Ce que j’ai lu
Terminé les Nouvelles exemplaires de Cervantes en me demandant en quoi celles-ci sont exemplaires. Quels exemples donnent-elles ? Le temps ayant passé sur elles, sans doute l’exemple qu’elles cherchaient à montrer ne colle plus ; on n’épouse plus des laveuses de vaisselle qui s’avèrent par miracle grandes dames, on ne se bat plus dans les rues à l’épée, les chiens ne parlent plus dans la langue des philosophes (c’est le contraire désormais : les philosophes aboient, la caravane passe). Pas d’exemple donc dans ces Nouvelles exemplaires. On ne lit pas (du moins je ne lis pas) pour puiser des leçons de vie (d’où mon ennui à la lecture de ce bouquin, Traité de morale pour triompher des emmerdes, trouvé dans un grenier, plus poussiéreux que Cervantes).
Ce que j’ai vu
Toujours Les 100 : naissance et épreuve de la barbarie. Que s’est-il passé dans ce bunker pour que… Que se passerait-il si nous devions passer plusieurs années confinés… L’épreuve récente a été trop courte pour aboutir à la barbarie. Mais ce n’est sans doute que partie remise.
Ce que j’ai entendu
Ce que j’aime, dans ces entretiens À voix nue, c’est précisément la nudité de la voix.
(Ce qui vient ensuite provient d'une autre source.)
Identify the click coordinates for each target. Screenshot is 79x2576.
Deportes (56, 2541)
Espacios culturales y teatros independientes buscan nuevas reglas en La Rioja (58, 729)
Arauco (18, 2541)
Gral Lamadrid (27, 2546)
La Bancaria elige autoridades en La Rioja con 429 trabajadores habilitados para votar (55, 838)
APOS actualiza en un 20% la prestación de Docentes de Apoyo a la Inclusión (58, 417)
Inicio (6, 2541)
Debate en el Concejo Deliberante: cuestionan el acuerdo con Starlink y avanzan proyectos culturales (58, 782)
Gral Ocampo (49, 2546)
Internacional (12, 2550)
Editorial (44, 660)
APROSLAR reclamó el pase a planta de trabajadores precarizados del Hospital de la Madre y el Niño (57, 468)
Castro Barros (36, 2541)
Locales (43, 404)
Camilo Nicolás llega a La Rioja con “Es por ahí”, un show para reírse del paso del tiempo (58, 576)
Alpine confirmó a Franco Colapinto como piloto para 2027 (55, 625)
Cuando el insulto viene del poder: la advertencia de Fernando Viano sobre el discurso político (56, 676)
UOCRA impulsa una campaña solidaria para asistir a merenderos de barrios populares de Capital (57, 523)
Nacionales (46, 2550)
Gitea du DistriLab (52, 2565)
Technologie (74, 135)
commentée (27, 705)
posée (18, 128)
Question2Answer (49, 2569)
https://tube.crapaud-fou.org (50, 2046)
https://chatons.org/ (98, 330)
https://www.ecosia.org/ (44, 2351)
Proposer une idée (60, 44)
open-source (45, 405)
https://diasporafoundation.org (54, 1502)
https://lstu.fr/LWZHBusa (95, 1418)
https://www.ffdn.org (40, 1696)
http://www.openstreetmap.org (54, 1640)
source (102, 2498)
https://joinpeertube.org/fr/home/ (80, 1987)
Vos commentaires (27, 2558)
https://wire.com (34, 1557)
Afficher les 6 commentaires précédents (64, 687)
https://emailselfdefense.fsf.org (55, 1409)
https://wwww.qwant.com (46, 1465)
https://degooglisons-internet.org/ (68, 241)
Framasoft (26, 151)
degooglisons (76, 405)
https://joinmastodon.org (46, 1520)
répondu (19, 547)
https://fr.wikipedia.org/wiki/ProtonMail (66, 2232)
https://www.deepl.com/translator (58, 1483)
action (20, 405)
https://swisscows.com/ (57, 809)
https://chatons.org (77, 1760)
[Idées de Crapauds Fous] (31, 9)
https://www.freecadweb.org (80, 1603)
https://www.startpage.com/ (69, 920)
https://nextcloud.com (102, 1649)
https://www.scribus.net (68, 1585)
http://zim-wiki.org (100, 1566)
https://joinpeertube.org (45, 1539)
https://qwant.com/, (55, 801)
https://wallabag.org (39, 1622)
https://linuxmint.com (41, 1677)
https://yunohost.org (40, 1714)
Quelqu’un a des choses à dire et on les lui laisse dire, on lui laisse raconter sa vie ou ce qu’il veut de sa vie, on le relance sans agressivité, on découvre une femme, on découvre un homme, on le regarde différemment quand on le connaissait déjà, à l’instar de Salman Rushdie, l’écrivain qu’on résume à la fatwa et qui, malgré l’horreur vécue, raconte sa vie avec humour, son enfance à Bombay au temps béni où cette ville ouverte s’appelait encore Bombay, puis l’écriture. Il y a eu aussi Sebastião Salgado, un photographe dont je n’ai pas encore vu les photos (comme si l’entendre les décrire suffisait, l’imagination les reconstituant comme on les rêve), et François Molins, procureur des attentats de 2015, au service d’une justice toujours à défendre.
Ce que j’ai fait
Toujours cette impression de ne rien faire alors qu’on s’agite dans tous les sens. Cette chanson sur l’intelligence artificielle, le problème, c’est que je ne sais pas comment la terminer, par un bug sans doute, le grand collapse, celui qui mène à des histoires comme celle des 100. Erreur 404.